Point de vocabulaire

Les auteurs préfèrent, plutôt que de parler d’hydrogène brun pour celui issu du gaz et du pétrole, ou bleu pour celui venant du gaz, de parler d’hydrogène « mature ». (p.2) Je ne reprendrai pas cette convention, qui me semble porteuse de jugement (l’électrolyse serait « immature » ?) et peu justifiée.

En effet, son postulat de base me semble faux : on parle d’hydrogène brun pour décrire celui d’origine fossile (pétrole / charbon / gaz) et d’hydrogène bleu pour désigner celui qui, bien que venant d’énergies fossiles, a un impact moindre (ex: parce qu’il y a un dispositif de captation carbone).

Pour plus de clarté, j’ai préféré employer le terme d’hydrogène fossile.

Problème de chiffres ?

Le chiffre de production d’hydrogène par électrolyse de 2 MT (présenté dans le figure 1.1) décrit uniquement celui venant d’énergies renouvelables. Le schéma ne précise pas celui n’étant pas alimenté par des énergies renouvelables (et, l’électrolyse ne supportant, à ma connaissance, pas l’intermittence, c’est vraiment un chiffre bizarre). De plus, ils écrivent plus loin :

« Dans la figure 1.1, la proportion d’électrolyse renouvelable est présentée comme étant de 2%, et la figure 1.2 montre que l’ensemble de l’hydrogène venant d’électrolyse serait de 4%. Clairement, la proportion d’hydrogène vert est actuellement très faible. »

p.3

Or, 2 MT représentent bien 4% du total de production (50 MT) … Bref, une petite coquille … (c’est pour cela que je n’ai pas précisé, en présentant les chiffres de production, comment était alimentée l’électrolyse.)

Des sources discutables

La source :

MarketsandMarkets. Hydrogen generation market by geography, by mode of generation & delivery, applications and technology—Global trends & forecasts to 2019 in Hydrogen Generation Market 2014, 1–156. Washington: MarketsandMarkets Inc.
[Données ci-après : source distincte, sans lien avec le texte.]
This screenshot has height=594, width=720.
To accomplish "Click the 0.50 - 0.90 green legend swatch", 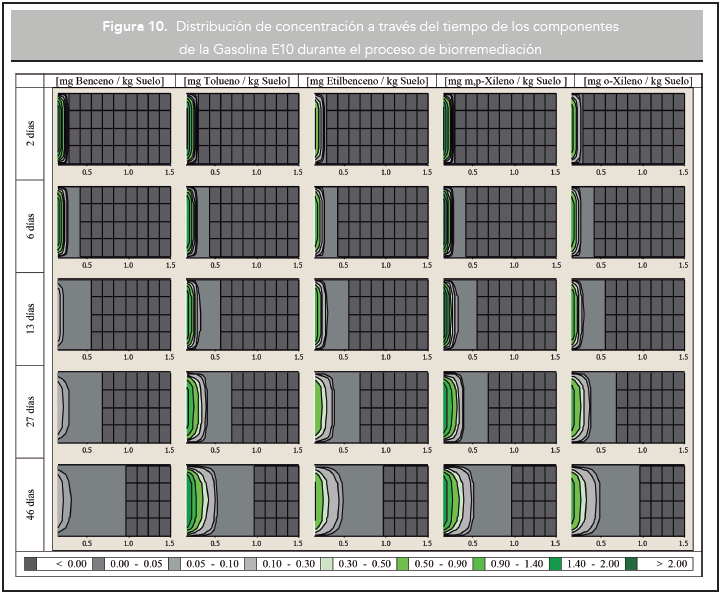I will click(403, 564).
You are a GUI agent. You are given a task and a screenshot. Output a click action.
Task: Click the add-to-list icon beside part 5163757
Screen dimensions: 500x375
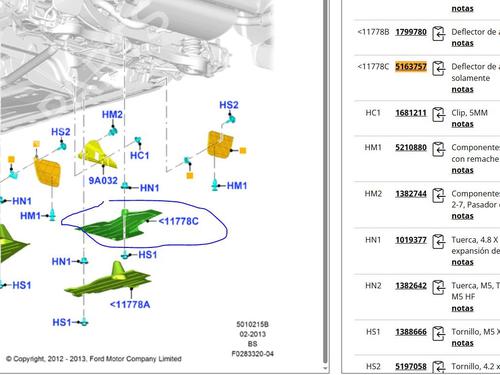pyautogui.click(x=439, y=69)
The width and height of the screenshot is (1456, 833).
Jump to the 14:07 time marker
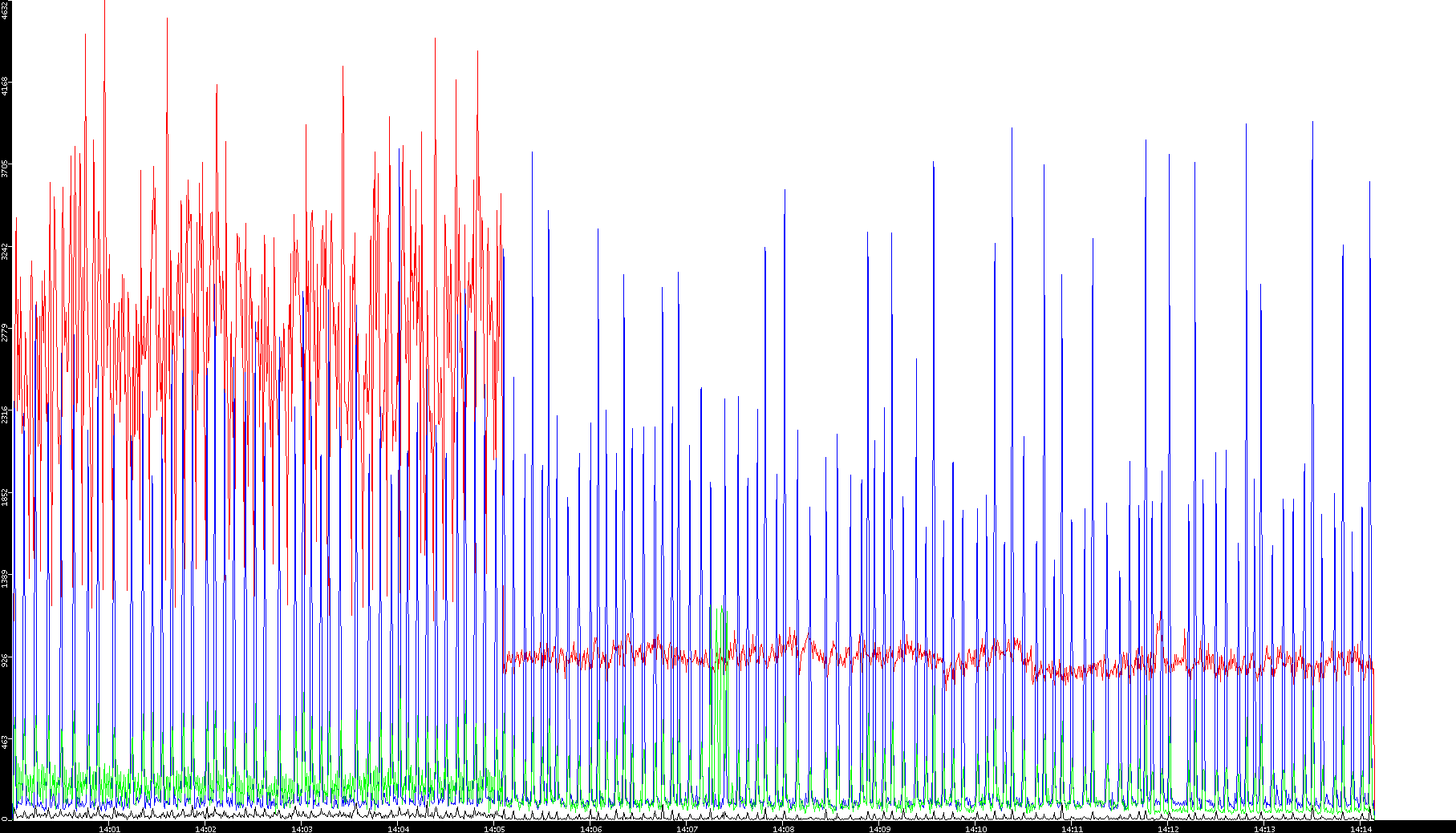click(x=687, y=829)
Un cabinet de conseil. Booon …Dans le même genre, les auteurs annoncent :

« In the USA, the Nikola Motor Company has launched the Nikola One hydrogen-fuelled truck offering a range up to 1000 miles with a 20-minute refuel time. »

p.28-29

Leur source ? Le site internet de Nikola Motor Company … Ils auraient pu se méfier, ce constructeur inconnu prétendant avoir une portée 4 fois plus grande que ceux d’un grand constructeur automobile (Hyundai) … D’autant plus que l’entreprise en question n’a pas vraiment une réputation de sincérité.